**DATA FOR PROCESSING:**
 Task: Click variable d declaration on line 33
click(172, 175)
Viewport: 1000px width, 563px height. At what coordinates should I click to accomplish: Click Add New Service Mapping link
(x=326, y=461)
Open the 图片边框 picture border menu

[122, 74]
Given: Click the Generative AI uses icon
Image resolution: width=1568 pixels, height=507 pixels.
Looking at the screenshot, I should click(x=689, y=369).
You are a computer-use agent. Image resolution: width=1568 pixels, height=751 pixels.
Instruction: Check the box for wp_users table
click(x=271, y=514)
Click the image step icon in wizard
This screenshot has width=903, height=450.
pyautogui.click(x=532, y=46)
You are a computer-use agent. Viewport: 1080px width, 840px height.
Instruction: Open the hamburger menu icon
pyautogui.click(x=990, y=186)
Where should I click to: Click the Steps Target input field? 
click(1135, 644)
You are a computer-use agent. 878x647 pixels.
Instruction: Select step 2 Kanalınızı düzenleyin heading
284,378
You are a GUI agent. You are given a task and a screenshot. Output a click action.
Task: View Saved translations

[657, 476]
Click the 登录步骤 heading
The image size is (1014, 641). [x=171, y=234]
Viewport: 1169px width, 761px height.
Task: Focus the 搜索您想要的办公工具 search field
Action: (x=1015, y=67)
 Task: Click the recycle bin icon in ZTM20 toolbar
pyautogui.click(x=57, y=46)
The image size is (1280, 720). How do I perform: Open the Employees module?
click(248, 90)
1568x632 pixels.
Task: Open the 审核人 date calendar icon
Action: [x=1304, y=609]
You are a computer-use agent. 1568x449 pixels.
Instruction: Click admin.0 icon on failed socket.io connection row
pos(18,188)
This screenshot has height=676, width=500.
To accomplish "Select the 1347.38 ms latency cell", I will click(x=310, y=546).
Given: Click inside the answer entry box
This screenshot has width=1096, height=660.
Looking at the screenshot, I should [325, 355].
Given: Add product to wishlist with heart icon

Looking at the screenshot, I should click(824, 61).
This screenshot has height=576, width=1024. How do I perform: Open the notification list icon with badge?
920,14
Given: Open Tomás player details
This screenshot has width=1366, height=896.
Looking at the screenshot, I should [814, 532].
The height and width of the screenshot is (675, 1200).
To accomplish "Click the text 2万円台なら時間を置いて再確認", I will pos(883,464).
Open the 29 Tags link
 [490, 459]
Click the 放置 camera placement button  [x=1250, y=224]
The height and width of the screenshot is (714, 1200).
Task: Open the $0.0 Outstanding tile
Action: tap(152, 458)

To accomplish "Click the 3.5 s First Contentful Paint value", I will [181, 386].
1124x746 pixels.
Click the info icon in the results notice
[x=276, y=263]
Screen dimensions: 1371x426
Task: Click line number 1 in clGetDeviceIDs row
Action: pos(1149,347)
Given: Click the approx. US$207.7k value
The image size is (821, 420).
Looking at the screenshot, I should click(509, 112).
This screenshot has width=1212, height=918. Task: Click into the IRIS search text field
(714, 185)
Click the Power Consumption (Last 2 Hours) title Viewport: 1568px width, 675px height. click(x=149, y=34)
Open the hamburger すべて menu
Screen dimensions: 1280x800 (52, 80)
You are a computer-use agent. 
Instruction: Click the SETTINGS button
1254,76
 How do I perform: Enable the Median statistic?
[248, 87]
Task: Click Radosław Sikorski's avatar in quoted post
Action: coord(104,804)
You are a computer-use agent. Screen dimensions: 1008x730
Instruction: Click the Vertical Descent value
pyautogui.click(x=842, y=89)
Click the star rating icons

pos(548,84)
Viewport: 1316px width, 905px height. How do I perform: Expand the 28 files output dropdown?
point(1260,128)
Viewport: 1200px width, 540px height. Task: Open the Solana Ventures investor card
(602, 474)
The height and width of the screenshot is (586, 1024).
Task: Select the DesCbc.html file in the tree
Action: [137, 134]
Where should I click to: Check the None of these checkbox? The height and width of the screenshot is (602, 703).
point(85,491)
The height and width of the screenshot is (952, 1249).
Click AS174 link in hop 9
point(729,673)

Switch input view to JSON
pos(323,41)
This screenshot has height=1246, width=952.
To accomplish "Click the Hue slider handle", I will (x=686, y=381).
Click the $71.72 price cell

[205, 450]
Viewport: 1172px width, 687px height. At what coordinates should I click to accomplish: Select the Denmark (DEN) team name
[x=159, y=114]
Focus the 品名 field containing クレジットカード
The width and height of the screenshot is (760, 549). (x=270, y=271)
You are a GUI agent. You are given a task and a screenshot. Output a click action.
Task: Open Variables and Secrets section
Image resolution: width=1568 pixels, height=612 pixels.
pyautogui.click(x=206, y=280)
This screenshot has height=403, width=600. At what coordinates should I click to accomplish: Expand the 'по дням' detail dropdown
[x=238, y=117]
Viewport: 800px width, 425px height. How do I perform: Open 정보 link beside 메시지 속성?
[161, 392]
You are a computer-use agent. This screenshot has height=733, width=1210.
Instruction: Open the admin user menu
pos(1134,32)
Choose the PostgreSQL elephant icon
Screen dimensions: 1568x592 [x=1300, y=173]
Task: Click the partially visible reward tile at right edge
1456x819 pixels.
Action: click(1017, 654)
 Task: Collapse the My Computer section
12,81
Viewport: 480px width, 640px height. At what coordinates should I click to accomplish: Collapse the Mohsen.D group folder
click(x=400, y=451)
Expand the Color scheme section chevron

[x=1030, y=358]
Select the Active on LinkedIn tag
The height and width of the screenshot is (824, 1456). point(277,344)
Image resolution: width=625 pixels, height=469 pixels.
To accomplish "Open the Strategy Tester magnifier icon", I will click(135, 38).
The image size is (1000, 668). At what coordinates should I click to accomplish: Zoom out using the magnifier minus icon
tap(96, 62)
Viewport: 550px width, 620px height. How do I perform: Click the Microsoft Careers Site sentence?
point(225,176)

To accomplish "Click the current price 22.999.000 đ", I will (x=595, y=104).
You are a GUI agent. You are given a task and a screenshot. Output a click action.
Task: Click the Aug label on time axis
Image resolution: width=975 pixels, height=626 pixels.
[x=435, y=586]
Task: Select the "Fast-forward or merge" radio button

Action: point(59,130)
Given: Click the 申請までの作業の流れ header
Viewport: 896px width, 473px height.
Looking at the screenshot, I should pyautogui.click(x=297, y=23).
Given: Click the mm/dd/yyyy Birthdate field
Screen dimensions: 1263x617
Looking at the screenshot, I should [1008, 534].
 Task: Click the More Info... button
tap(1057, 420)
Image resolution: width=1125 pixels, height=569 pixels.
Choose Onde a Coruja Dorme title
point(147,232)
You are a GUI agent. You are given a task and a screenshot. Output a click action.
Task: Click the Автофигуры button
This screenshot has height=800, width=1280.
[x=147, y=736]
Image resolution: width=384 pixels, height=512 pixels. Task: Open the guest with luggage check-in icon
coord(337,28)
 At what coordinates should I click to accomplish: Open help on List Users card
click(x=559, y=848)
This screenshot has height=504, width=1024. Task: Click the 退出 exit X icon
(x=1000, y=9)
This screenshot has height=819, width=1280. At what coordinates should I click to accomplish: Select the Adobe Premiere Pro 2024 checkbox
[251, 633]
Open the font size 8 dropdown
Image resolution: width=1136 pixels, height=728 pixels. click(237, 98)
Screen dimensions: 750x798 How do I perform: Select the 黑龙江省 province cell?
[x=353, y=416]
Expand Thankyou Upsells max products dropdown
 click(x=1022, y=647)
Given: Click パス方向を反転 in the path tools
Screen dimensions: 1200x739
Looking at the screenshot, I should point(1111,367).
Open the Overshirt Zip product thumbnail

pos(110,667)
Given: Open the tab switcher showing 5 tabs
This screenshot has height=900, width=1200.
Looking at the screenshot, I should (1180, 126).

**DESCRIPTION OF THE TASK:** Return nothing but the lines from the start of the listing above through the line containing "You are a computer-use agent. 878x647 pixels.", exactly as given.

**OUTPUT OF THE EXERCISE:**
 Task: Click variable d declaration on line 33
click(172, 175)
Viewport: 1000px width, 563px height. At what coordinates should I click to accomplish: Click Add New Service Mapping link
(x=326, y=461)
Open the 图片边框 picture border menu

[122, 74]
Given: Click the Generative AI uses icon
Image resolution: width=1568 pixels, height=507 pixels.
Looking at the screenshot, I should click(x=689, y=369).
You are a computer-use agent. Image resolution: width=1568 pixels, height=751 pixels.
Instruction: Check the box for wp_users table
click(x=271, y=514)
Click the image step icon in wizard
This screenshot has width=903, height=450.
pyautogui.click(x=532, y=46)
You are a computer-use agent. Viewport: 1080px width, 840px height.
Instruction: Open the hamburger menu icon
pyautogui.click(x=990, y=186)
Where should I click to: Click the Steps Target input field? 
click(1135, 644)
You are a computer-use agent. 878x647 pixels.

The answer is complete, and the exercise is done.